Any gun nut has undoubtedly seen some rusty, dusty old Crescent shotguns being sold as wall-hangers in Antique shops.

I was looking at the Double Gun Discussion Boards this morning and came upon the following (edited and abbreviated) thread:

Alan writes:

    A few years back #1 son was given an old shotgun that had been laying on the floor of a barn. The stock was completely rotten. He stuck it in his own shed and gave it to me a year or so ago. I finally got around to nickeling the rust off of it, squared off the barrels that had been hacked back to 27″ and I’m working on getting a new stock. The fore end is still in good shape. All internals except the left trigger are in good shape. I need to find a trigger guard and a left side hammer.
    Oh, and yes, I know I am going to have the most expensive tomato stake on the block.


Keith replies:

    Alan, if you had asked before you started, my advice would have been to not waste any time on a Crescent… unless you just wanted to practice some gunsmithing techniques before working on something more valuable. They made a ton of Crescents and Crescent Gun Co. variants, and when you see them at gun shows, most have shown they did not stand the test of time very well. Even complete guns that are still in decent condition don’t sell for very much because they have no collector value.
    But since you are into it, and it beats just watching TV, you could start by doing searches on Ebay every few days. It’s only a matter of time before another one gets parted out and listed there. Unfortunately, there are a few purveyors of cheap worn out gun parts on Ebay lately that are selling a lot of junk with crazy-high starting bid prices. You have to sort through all that to find someone who isn’t smoking crack when they list their junk. I also see a LOT of Crescent parts in boxes of gun parts at gun shows. Most aren’t labeled, so you need to know exactly what you’re looking for.


Alan replies:

    I know it’s not going to be a collectors item and is certainly not worth the effort monetarily, but, as you pointed out, it is good practice and one of these days …..

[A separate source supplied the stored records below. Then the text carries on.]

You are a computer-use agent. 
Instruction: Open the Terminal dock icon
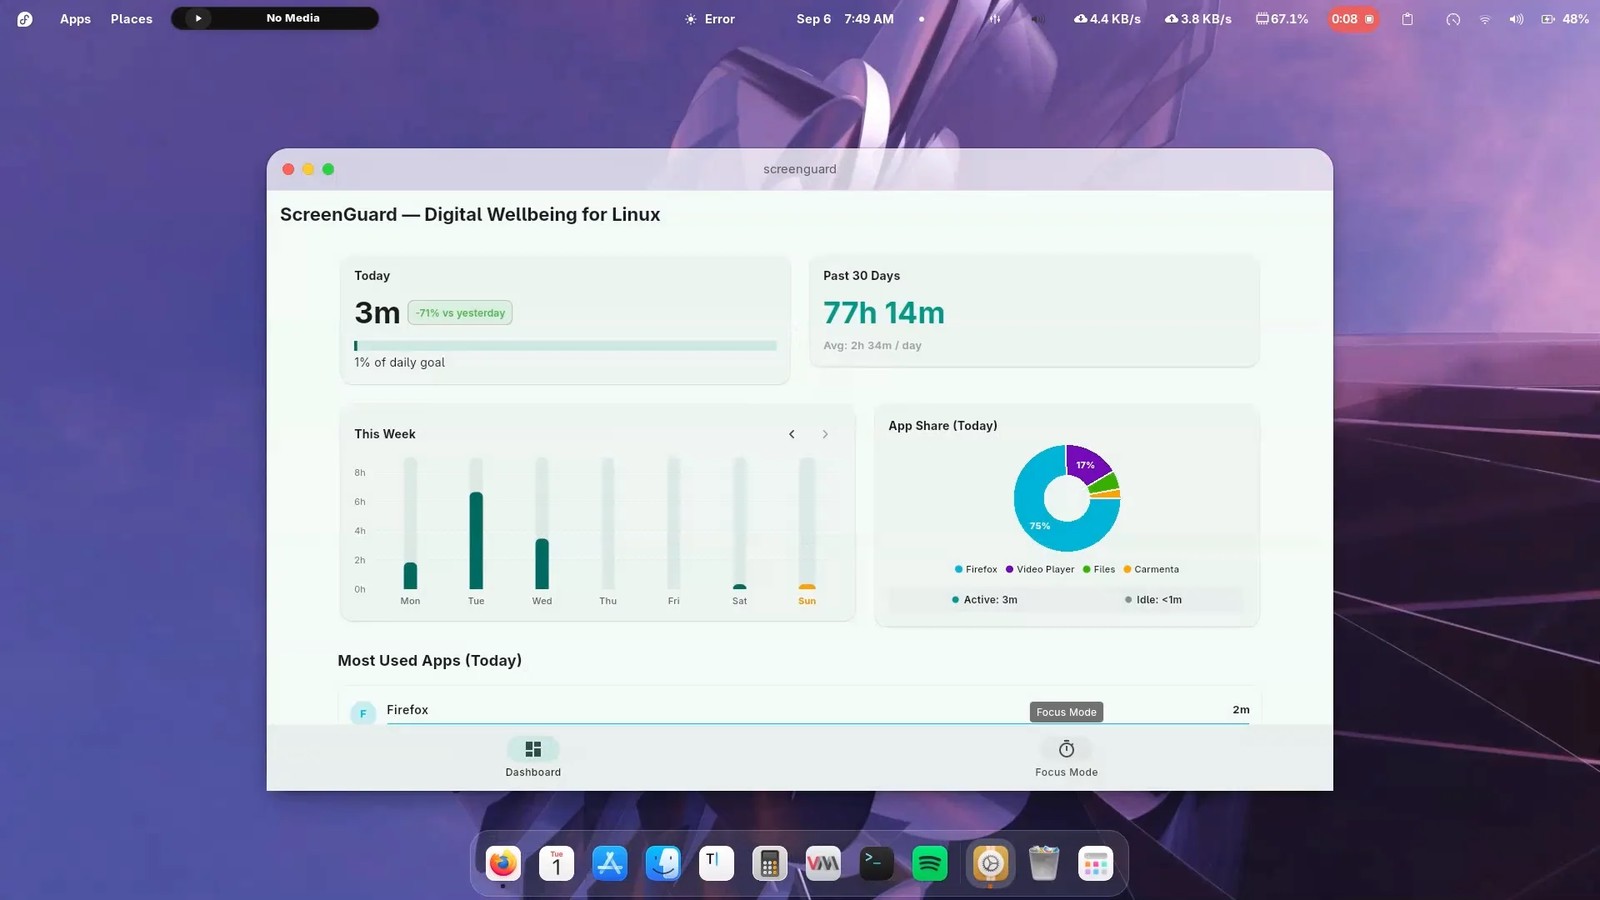click(877, 863)
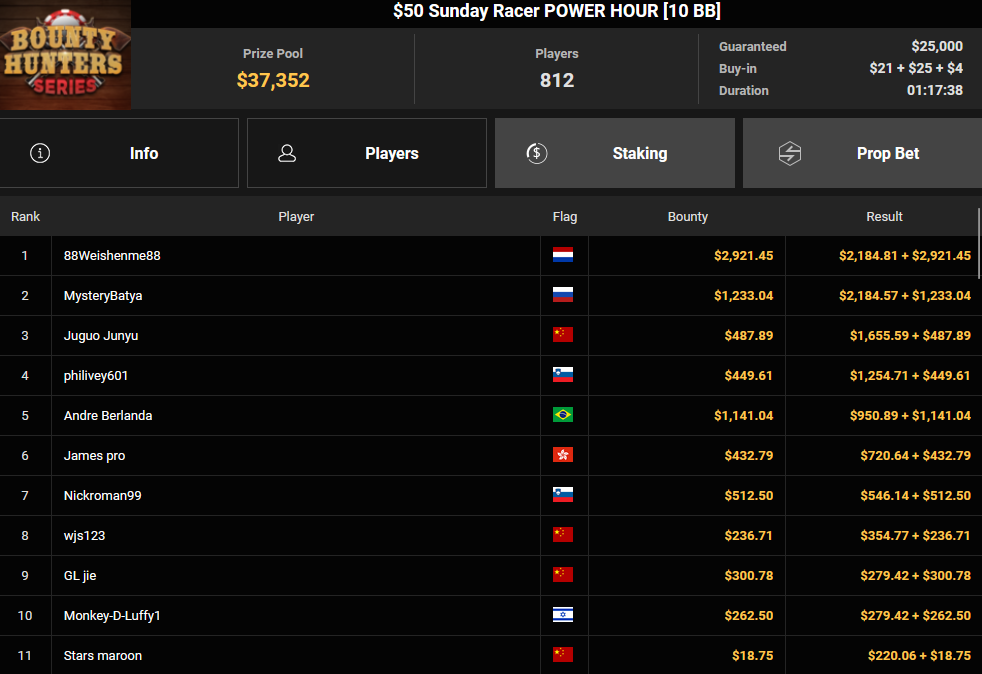
Task: Click the Hong Kong flag for James pro
Action: [563, 455]
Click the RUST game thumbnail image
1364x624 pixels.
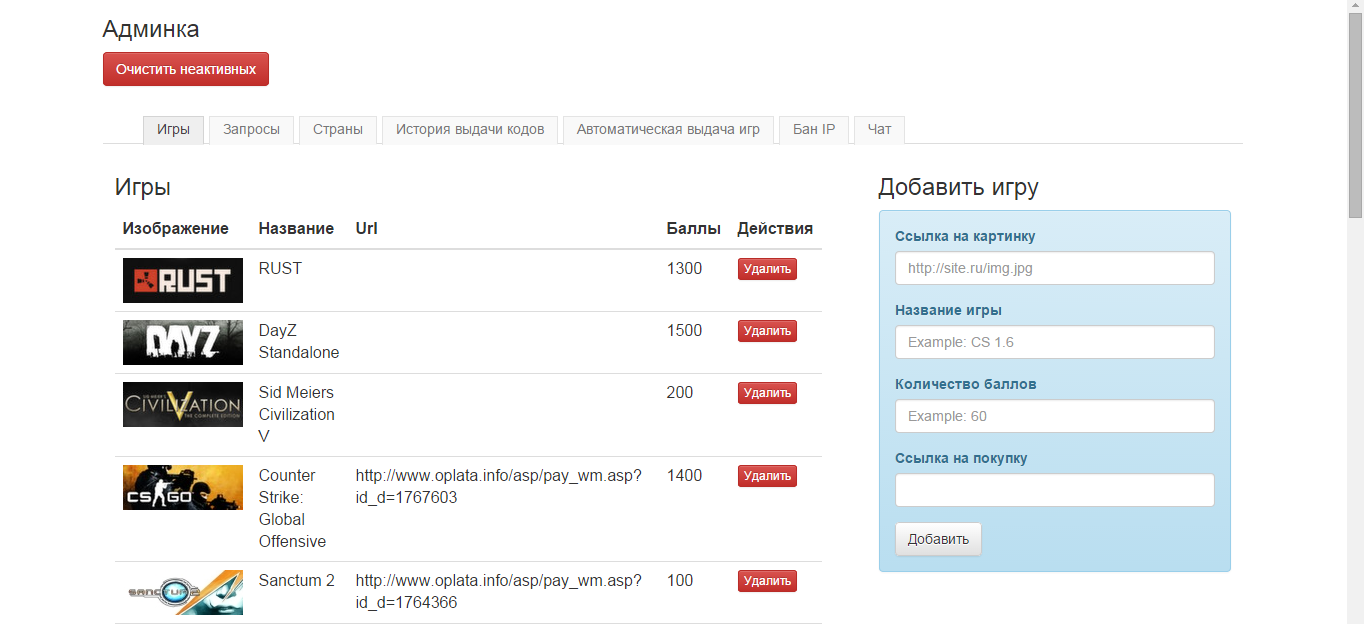182,281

    and if not, it’ll be like that old fellow down the street who was cutting down a tree. He was having a devil of a time and I stopped and offered to help him, he declined. I insisted, … he stopped and looked me dead in the eye and said, “Alan, I’ve got the rest of my life to cut this tree down…”

    I also like working on things that I really can’t screw up. This Crescent fits nicely into that category.


And along comes RWTF:

    Send me a picture or tracing of the right hand hammer, and include all pertinent dims. I may have a LH hammer in my “cigar boxed inventory” that might work– I have two trigger guard bows at present, both from field grade L.C. Smiths- pre-1913 with the two set screw holes– if that might give you something to work with. I have never worked on a Crescent shotgun, so this is just a “shot in the dark” but if I can assist with this restoration project, OK.


And then, along comes Mark:

    Alan, I have a box of Cresent parts. I am just back from a road trip. Give me a few days to get back in the swing. I don’t think I have any stocks but I may have a forend wood. If you don’t hear from me feel free to rattle my cage.

Think about it. All you have to do is find the right place on the Internet to ask, and you can actually reach people who have parts for (nobody-collects, essentially-valueless) Crescent Shotguns in cigar-boxes in their garage.

And some people think that all you have to do is pass a law and you could ban guns in this country!

One Feedback on "Is This a Great Country or What?"

Estoy Listo

Well, it’s a bloody miracle. That’s what it is. Among all the flash and hype of the internet, the seemingly simple fact that we’re all connected is the real story, as this illustrates.